Goal: Edit the listing below by replacing "screenshot" with "image" everywhere it occurs and leaving every other line unchanged. Reproduce the listing without the pictures.

Task input:
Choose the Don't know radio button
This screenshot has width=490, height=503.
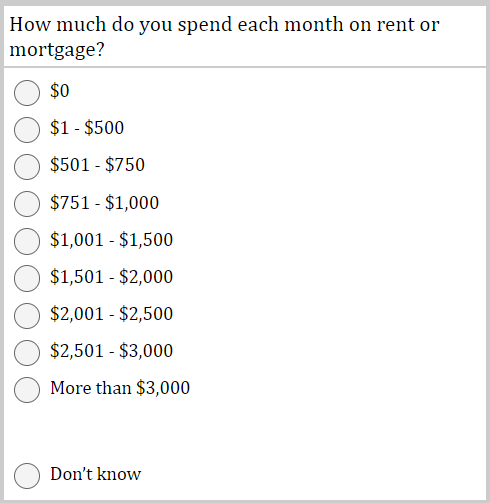point(27,476)
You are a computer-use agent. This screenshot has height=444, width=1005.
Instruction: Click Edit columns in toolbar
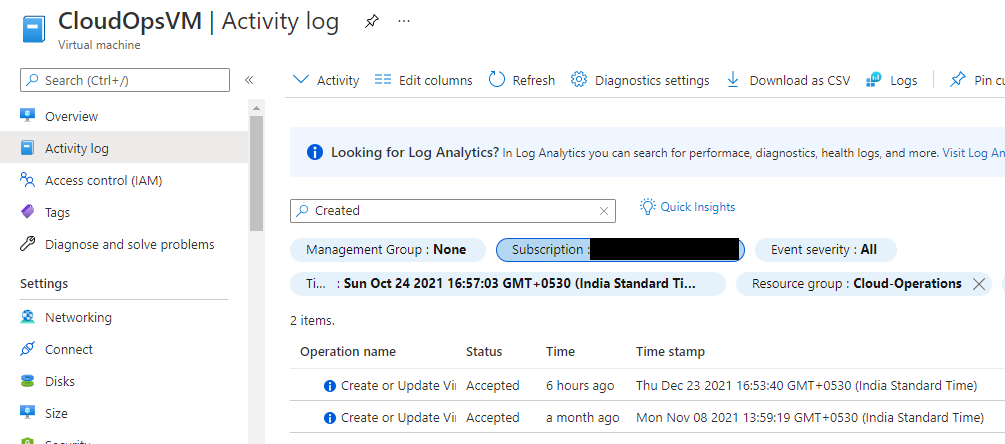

Final result:
Choose the Don't know radio button
This image has width=490, height=503.
point(27,476)
You are a computer-use agent. This image has height=444, width=1005.
Instruction: Click Edit columns in toolbar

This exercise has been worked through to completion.